Indisputably the youngest square in the historic centre of Prague is the Square of Franz Kafka. It rose 2000 out of the part of not wide U Radnice Street, where the native house of Franz Kafka used to stand earlier, as it is reminded by the relevant memorial tablet. U Radnice, Maislova a Kaprová Streets run into this mini-square.
Franz Kafka (1883-1924) is perhaps the most published Prague writer abroad at the present. After his school-leaving examination he studied law and then he started to work in an insurance company in 1907, at first in the Prague branch of Italian Assicurazioni Generali and a year later in the Labour accident insurance company for Bohemia, where he was working until his early retirement in 1922 due to expanded tuberculosis. However, his main interest was literature. Objects of the highest attention are his two novels The Trial (Proces) and The Castle (Zámek).

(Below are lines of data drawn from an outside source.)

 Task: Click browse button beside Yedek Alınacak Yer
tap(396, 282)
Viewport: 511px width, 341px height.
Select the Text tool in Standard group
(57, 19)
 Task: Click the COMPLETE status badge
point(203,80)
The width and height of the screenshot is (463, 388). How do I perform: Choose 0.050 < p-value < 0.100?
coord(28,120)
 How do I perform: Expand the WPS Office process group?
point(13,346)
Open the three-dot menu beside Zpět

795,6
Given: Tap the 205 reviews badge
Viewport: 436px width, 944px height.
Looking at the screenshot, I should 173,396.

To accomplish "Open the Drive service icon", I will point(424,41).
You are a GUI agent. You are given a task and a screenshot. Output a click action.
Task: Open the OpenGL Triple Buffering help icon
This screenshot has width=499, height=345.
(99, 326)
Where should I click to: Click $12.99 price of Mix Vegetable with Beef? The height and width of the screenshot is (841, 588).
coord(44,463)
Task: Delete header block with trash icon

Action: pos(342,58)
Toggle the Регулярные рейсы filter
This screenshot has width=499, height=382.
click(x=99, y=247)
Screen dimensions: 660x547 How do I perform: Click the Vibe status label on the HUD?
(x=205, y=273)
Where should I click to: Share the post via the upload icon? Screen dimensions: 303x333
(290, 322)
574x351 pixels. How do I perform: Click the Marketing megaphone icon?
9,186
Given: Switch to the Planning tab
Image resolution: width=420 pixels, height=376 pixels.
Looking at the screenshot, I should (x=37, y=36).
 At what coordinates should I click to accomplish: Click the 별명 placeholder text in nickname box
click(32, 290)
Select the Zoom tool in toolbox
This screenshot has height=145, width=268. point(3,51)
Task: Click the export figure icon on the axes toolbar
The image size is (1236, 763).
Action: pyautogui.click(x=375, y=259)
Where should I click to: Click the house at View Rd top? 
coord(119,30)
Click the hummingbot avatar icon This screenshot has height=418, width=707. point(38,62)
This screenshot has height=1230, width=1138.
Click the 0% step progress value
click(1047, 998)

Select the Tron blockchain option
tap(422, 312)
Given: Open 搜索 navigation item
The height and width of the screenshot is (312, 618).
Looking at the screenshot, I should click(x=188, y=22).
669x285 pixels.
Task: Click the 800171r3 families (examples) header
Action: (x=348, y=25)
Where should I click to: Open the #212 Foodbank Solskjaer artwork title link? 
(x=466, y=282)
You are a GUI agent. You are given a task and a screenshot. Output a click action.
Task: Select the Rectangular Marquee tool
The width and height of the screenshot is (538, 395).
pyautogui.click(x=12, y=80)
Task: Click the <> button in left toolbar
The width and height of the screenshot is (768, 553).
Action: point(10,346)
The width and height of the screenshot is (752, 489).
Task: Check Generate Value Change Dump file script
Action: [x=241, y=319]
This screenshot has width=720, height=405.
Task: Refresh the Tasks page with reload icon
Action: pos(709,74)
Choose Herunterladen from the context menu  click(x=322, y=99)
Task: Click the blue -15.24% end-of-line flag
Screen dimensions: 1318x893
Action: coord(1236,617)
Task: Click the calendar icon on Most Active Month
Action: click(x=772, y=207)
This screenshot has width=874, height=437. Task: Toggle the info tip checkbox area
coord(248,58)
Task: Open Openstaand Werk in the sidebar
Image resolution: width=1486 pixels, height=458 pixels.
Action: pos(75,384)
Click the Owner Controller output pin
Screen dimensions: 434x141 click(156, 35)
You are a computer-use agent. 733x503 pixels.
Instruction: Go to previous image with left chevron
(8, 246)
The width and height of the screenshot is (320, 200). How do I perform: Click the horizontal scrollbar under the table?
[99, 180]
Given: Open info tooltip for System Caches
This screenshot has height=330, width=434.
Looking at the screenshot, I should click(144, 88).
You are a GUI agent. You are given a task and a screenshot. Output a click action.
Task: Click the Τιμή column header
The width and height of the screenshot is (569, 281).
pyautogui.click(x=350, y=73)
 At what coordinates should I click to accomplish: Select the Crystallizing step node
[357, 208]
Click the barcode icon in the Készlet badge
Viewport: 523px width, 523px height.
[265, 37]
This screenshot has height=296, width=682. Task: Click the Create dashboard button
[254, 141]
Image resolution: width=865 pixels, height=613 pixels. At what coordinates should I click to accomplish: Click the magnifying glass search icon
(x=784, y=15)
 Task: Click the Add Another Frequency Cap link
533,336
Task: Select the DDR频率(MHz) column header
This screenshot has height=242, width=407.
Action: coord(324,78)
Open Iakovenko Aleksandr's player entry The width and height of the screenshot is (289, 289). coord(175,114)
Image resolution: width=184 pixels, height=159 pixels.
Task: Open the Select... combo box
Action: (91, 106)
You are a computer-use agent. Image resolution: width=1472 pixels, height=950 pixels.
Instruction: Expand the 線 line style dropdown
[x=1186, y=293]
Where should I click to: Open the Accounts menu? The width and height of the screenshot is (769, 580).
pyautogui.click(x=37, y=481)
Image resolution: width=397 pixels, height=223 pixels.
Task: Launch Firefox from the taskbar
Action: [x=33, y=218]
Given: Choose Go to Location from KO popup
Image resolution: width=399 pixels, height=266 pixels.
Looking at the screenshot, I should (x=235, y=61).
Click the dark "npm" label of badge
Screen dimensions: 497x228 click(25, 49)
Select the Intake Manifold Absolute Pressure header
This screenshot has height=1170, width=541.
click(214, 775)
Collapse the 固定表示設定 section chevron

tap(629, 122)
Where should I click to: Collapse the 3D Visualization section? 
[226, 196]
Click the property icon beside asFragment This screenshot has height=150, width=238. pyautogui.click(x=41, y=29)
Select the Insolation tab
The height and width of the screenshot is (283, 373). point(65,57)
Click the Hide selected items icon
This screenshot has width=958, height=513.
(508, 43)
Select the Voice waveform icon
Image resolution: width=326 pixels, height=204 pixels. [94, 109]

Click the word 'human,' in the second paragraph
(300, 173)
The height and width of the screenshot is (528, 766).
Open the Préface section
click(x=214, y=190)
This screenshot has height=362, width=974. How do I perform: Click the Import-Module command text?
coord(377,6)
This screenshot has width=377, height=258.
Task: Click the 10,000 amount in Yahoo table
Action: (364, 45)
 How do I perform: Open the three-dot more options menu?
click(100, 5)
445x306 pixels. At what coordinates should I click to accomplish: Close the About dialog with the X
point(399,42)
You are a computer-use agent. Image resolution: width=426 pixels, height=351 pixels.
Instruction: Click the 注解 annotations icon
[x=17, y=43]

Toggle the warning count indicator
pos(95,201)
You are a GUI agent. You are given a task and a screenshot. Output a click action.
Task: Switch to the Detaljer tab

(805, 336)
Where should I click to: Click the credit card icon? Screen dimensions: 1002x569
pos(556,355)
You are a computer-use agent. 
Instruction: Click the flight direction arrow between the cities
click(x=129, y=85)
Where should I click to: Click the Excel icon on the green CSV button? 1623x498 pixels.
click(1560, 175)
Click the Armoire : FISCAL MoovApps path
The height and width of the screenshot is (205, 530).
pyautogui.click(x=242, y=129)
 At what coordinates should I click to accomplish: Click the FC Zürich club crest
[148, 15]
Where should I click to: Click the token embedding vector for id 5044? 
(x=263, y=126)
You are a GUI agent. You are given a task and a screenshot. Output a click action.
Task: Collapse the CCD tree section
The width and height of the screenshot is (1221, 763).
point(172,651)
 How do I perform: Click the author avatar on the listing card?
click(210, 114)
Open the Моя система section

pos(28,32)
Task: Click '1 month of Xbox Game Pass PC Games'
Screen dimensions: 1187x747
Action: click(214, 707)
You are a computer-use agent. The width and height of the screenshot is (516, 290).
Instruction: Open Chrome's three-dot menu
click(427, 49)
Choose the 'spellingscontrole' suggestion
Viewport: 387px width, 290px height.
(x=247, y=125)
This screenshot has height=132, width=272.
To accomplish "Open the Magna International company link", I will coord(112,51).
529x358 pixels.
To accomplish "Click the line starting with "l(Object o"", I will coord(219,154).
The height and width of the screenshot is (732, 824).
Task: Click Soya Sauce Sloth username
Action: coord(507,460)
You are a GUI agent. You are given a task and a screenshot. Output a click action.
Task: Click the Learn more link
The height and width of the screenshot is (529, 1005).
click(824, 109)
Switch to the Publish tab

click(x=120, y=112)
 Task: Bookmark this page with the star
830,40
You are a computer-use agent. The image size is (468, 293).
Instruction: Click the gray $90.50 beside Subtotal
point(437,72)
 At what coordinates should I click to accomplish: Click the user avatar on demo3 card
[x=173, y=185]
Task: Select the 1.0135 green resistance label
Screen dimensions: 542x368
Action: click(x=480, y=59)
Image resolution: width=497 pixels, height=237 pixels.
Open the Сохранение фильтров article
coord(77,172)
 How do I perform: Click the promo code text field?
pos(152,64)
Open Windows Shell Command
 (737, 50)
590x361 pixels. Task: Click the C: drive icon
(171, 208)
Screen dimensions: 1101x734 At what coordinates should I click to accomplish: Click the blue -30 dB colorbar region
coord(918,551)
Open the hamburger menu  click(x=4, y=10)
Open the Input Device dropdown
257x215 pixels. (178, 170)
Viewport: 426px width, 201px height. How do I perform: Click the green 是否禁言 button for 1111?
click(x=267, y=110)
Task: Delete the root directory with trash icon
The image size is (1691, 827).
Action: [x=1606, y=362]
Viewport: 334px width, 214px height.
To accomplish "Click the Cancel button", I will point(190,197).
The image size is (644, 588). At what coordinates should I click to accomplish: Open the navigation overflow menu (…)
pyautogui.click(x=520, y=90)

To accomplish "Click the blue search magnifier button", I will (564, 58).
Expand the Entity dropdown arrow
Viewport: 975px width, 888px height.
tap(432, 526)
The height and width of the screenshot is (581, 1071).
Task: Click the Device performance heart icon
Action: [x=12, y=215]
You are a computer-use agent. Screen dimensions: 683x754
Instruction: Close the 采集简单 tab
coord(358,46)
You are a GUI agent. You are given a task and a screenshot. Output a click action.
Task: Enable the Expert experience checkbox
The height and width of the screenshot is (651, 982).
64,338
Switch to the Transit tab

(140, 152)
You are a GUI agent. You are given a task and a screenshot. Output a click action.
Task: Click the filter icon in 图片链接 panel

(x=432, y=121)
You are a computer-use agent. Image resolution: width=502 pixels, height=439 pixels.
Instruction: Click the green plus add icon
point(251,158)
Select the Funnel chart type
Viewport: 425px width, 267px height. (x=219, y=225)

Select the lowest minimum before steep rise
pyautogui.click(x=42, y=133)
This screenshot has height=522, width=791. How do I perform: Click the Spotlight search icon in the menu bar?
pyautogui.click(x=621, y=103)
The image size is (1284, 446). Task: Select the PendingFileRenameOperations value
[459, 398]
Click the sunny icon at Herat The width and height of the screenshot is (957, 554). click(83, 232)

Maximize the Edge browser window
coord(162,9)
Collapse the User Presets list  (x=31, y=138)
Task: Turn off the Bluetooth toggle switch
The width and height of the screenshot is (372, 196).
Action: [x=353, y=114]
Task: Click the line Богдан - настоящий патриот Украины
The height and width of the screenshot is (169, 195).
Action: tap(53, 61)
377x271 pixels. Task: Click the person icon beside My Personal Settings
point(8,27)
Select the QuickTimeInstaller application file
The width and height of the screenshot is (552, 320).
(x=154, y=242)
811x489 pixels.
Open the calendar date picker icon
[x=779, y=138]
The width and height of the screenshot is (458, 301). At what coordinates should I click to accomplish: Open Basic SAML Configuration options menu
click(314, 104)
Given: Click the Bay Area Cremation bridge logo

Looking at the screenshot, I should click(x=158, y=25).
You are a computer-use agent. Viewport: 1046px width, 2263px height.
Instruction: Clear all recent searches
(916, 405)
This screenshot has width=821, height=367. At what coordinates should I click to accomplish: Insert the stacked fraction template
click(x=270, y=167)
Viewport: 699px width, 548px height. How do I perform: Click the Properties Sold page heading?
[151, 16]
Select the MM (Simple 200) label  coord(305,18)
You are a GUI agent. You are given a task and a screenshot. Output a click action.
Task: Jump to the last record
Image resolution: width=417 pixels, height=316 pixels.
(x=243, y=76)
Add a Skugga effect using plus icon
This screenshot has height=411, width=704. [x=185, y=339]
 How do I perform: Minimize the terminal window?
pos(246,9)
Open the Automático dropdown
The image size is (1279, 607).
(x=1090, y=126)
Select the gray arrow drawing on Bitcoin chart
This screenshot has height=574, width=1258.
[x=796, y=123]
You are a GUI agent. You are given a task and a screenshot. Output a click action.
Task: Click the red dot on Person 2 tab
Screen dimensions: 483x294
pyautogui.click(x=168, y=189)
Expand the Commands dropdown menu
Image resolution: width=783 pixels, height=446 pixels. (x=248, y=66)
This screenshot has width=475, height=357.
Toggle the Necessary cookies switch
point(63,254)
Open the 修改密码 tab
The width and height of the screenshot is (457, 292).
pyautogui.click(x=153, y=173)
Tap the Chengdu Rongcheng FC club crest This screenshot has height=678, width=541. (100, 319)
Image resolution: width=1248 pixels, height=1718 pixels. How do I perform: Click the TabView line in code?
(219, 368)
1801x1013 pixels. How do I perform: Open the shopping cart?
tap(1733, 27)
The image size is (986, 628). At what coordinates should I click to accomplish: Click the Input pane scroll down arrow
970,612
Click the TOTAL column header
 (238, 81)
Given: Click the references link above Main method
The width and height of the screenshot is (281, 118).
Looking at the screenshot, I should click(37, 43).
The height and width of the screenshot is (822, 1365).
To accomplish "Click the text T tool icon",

Even in the close surroundings of the Square of Franz Kafka we can find tokens of this famous Prague native. On 6th April 2000 there was unveiled a memorial tablet in the passage of the Kinsky Palace in the Old Town Square, saying: „There used to be a store with haberdashery of Hermann Kafka, father of Franz Kafka.“ On 4th December 2003 his memorial, work by sculptor Jaroslav Rón, was unveiled between the Old Town church of the Holy Ghost and the Spanish Synagogue. The bronze sculpture is 3,75 m high and it weighs 700 kg. The figure is standing with its legs apart and thus it symbolizes two worlds. It is standing with one leg in the previous Jewish Town and in the Old Prague Town with the latter, as the boundary is running just there.